With a Consulting Agreement:

• The seller will owe ordinary income tax on the Consulting Agreement and incur additional expenses such as self-employment taxes

• The seller’s eligibility for Social Security benefits may be affected while receiving payments

• The buyer may have to recognize certain employee-related expenses that would not have occurred in a pure asset sale

Another alternative is to allocate the purchase price to "personal goodwill." Personal goodwill characterizes the goodwill associated with the practice as a personal asset of the individual shareholder, rather than something that belongs to the business.*

Personal Goodwill:

• For the seller, this allocation of the sale price bypasses the corporate-level tax by shifting the transaction to the seller’s personal tax return, thus netting more to the seller

• The goodwill is amortized and deducted over a 15-year period

Table 2 below demonstrates that by shifting the purchase price outside the business to personal goodwill, the seller nets $196,000 more from the sale.

Table 2

  Allocation to Corporate Goodwill Allocation to Personal Goodwill
Allocated Sales Price $700,000 $700,000
Corporate-Level Tax(35%) $(245,000) 0
Available for Distribution $455,000 $700,000
Capital Gains Tax (20%) $(91,000) $(140,000)
Net to Shareholder $364,000 $560,000

 

Reaching a Decision

In order to make the most advantageous election for your practice, work with an accounting firm experienced in business transactions and tax laws.
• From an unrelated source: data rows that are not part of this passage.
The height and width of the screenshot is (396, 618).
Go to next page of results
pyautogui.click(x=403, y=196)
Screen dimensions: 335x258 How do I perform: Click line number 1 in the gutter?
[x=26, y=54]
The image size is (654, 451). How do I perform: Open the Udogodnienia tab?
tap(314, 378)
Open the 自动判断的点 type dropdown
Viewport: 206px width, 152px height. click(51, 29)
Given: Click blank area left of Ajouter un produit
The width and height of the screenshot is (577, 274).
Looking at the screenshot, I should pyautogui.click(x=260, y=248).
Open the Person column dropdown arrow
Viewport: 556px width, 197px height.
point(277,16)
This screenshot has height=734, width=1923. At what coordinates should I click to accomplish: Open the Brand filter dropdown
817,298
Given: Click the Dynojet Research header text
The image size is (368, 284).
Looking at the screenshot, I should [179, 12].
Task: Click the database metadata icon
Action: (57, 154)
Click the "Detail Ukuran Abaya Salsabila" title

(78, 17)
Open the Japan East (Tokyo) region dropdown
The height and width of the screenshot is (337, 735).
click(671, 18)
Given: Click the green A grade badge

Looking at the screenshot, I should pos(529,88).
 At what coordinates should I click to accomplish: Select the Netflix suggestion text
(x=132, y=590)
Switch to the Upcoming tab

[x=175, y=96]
For some practitioners, the income tax difference between personal and corporate rates is significant enough to retain C corporation status, particularly if they are no longer building value in their practice. However, evaluating the present value of tax savings of operating (and then selling) in an alternative entity structure may provide motivation to consider other options.

To determine the best approach for you and your business, your tax and legal advisors will need to understand the nuances of what you are trying to accomplish—requiring an investment of time and money on your part. By making this effort sooner rather than later, you stand to maximize the net return you can realize from your practice.



*Be advised that the IRS is closely scrutinizing transactions purporting to attribute goodwill to the shareholder rather than the corporation. Although several recent court cases were decided in favor of the taxpayer, this strategy seems to work only where the corporation really has no economic claim to goodwill and all of the goodwill is a result of the personal efforts of the shareholder.

Mark C. Tibergien is a principal at Moss Adams LLP, Seattle, WA. Moss Adams is the 13th largest CPA firm in the U.S. and specializes in valuation, ownership transition, practice management and accounting issues for a variety of businesses, including financial planning firms, broker-dealers and investment advisors.

The services and opinions or Mr. Tibergien are independent of Charles Schwab & Co., Inc. This article and opinions contained therein are for general information only, and are not intended to provide specific advice or recommendations for any individual or situation.